On 20 May 2019, the Joint Committee of the House of Commons and House of Lords issued a report making recommendations regarding the draft Registration of Overseas Entities Bill (the Bill). The Bill has very important ramifications for overseas investors in UK property.
What is the Bill?
The Bill proposes to create a public register held by Companies House of the beneficial owners of UK land bought by overseas entities (the Register).
More specifically, the Bill requires all overseas entities that are purchasing land, already own land, or have a registrable lease over land in the UK, to identify their beneficial owner(s) and provide this information to Companies House. Failure to comply with this would result in civil sanctions; further failure to do so could lead to criminal sanctions.
Who does the Bill apply to?
This Bill is to apply to all overseas entities that own land in the UK, or are proposing to do so. An overseas entity has been defined as a body corporate, a partnership or other legal person governed by the law of a country or territory outside the UK.

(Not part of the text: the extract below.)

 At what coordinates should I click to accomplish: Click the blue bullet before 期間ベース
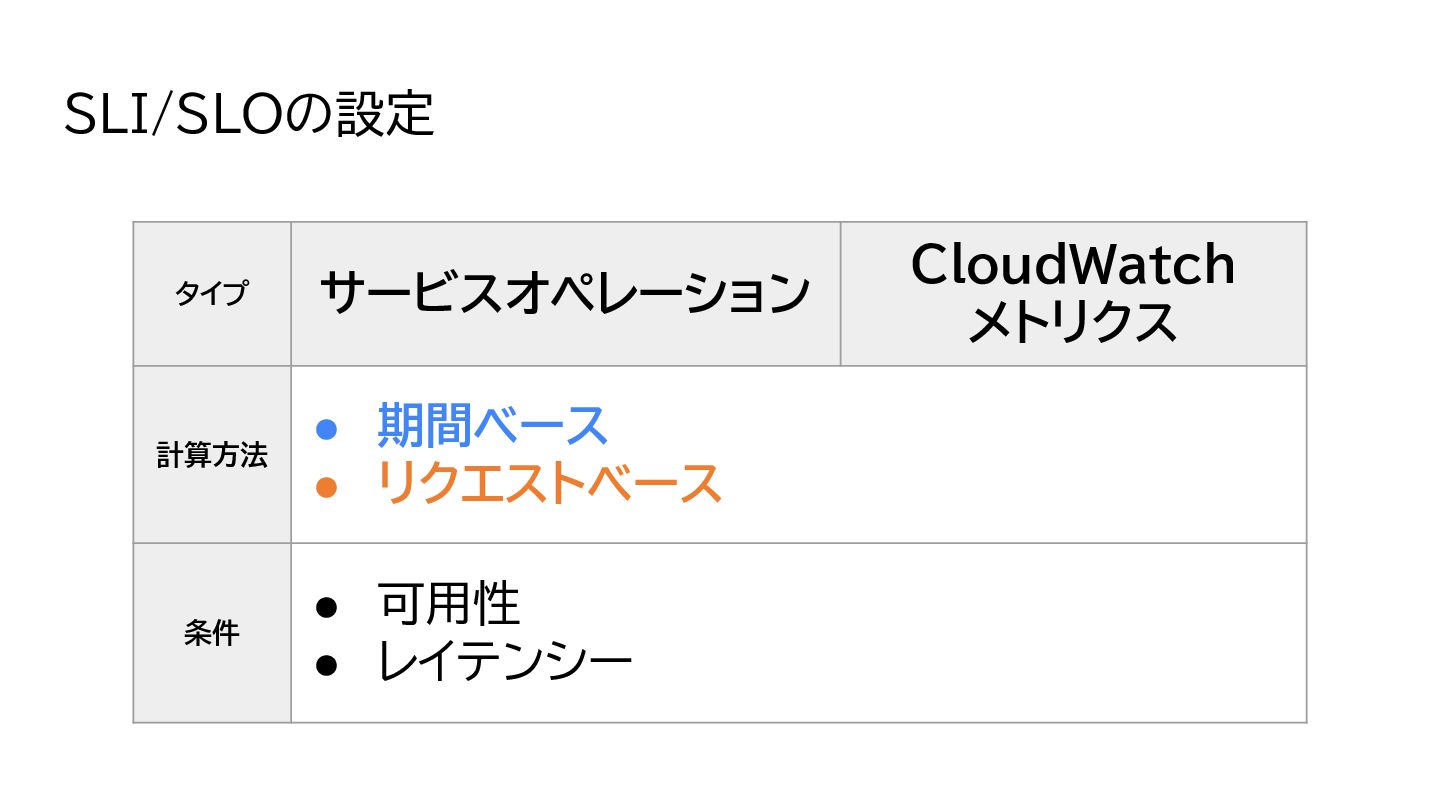tap(327, 429)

Who is exempt from the Bill?
The Bill itself does not spell out exactly which entities are to be exempt. However, it is proposed that categories or individual entities will be laid out in secondary legislation by the Secretary of State. The following entities may be exempt:
- foreign governments
The Bill requires registrable overseas entities to identify their beneficial owner(s), be that an individual, legal entity or government. One or more of the following conditions must be met for a person to be a beneficial owner:
- owning more than 25% of the shares
- holding more than 25% of the voting rights
- a right to appoint or remove majority of board of directors
- a right to exercise significant influence or control
- being a trustee of a trust or a partner of a non-legal entity which meets any of the above conditions.

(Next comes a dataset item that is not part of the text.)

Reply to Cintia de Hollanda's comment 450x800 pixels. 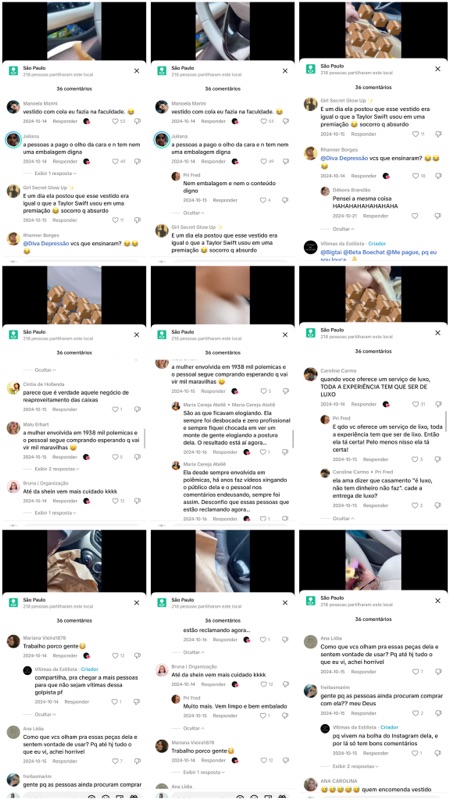65,409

Although trustees themselves may be considered to be beneficial owners of an overseas entity, trusts expected to be exempt.
Identification of an entity will involve provision of details such as the registered office, address for service and law by which it is governed. This information is to be updated annually. In England & Wales, it only applies to interests first registered on or after 1 January 1999.
When is the Bill likely to come into force?
It is estimated that the Register will operate by 2021. The EU's Fifth Anti-Money Laundering Directive is to be transposed into national law by January 2020 and the UK has confirmed that the Bill will implement this regardless of the political circumstances surrounding Brexit. The purpose of the Directive is to make beneficial ownership registers public.
Once the Bill comes into force, there will be an 18 month transitional period for entities to submit the required information to the Register in relation to any interests acquired on or after 1 January 1999.
What are the consequences of failing to comply with the Bill?
The "teeth" of the Bill are in the sanction that a failure to comply with the Bill can result in a restriction on overseas entities from registering dispositions (eg purchasing, selling and letting).
In addition, the Bill imposes a daily fine of £500 where there is a failure to update the Register and can also impose criminal liability where there is a failure to register/update or disposition of property is made that is incapable of being registered.
Key issues from the report
A number of issues arose from the recommendations provided in the report, including:
- lowering the 25% ownership and voting thresholds for the definition of a registrable beneficial owner
- requiring the Register to be updated before any disposition of UK land
- introducing civil penalties
- trusts being exempt, although the Government intends to address this via the Trust Registration Service
- a lack of verification of the information provided
- sanctions preventing the registration of certain dispositions, which could have an unfair detrimental impact on an innocent purchaser.
The Register has the potential to transform the system by affecting the nature of buying and selling property, thus changing the structure of investment. The prospect of the Register will be supported by those who favour transparency but may be opposed by those who welcome unrestricted foreign investment.
However, the Register proposed by the Bill does not operate in isolation. It is considered to be only one piece of the jigsaw in the UK's anti-money laundering measures; it relies on other anti-money laundering measures such as Unexplained Wealth Orders and the People with Significant Control Register.
Furthermore, there are inherent limitations with the Bill, which will hopefully be addressed before it becomes law.
Due to the political uncertainty, it is unknown whether implementation of the Register will meet the 2021 target. Nevertheless, it appears that the Bill is likely to be passed.
Overseas entities with land in the UK are recommended to review their portfolios and conduct preliminary investigations in anticipation of these upcoming changes.